40 cloves of garlic, peeled and smashed with the blade of a knife(you 
can use the christopher (no relation) brand of peeled cloves, but fresh 
is much better). 
pan roast slowly in a saucepan filmed with olive oil until barely 
colored. (about 25 minutes) 
add 1 quart of vegetable stock, 1/2 teaspoon of dried thyme, 1 bayleaf, 
1/2 teaspoon of freshly ground black pepper. 
simmer for 30 minutes. 
add 4 slices of stale bread, torn into pieces. cook another 5 minutes. 
blend until smooth (or use wand blender directly in saucepan). 
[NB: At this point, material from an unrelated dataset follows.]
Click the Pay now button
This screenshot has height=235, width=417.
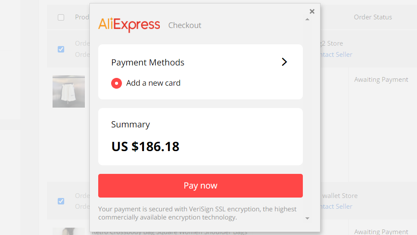coord(200,186)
this is truly the best garlic soup i have tasted. it can, of course, be 
made with less garlic, and a corresponding loss of intensity. also makes 
a wonderful baking sauce for tofu. 
  stuffed spaghetti squash
  serves 4)
1 large  spaghetti squash
1 cup  dried tomatoes (i use the dry ones, not packed in oil)
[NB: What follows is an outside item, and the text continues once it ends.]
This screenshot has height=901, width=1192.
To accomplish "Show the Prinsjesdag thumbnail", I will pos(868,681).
1/2 cup  dried shiitake mushrooms (or porcini)
3   garlic cloves
1 cup  bread crumbs (or whole stale bread)
1 cup  fresh button mushrooms, chopped
1   jerusalem artichoke, peeled and chopped
2 tsp  basil
1 tsp  oregano
1 tsp  rosemary, crushed
dash  of salt
1 dash  balsamic vinegar (or red wine vinegar)
  about 1/2 cup water
preheat the oven to 350 f. halve the squash and scoop out the insides. 
place cut-side down in a baking pan and bake for about 20 minutes, or 
until it begins to get soft. soak the dried tomatoes and mushrooms 
separately in hot water. throw the garlic into a food processor while the 
machine is running. process until the garlic is completely chopped. throw 
in the stale bread and process until you have large crumbs. empty into a 
medium mixing bowl. add the fresh mushrooms, artichoke, herbs and salt to 
the bowl. when the dried tomatoes and mushrooms have softened, chop and 
add to the bowl. turn the squash halves over and fill. add water to the 
filling to keep the squash from getting too dry. bake another 10 minutes. 
serve hot. 
  1 i served the squash as halves. you may also scoop the squash out
  and serve it like pasta in a large bowl, mixed with the filling.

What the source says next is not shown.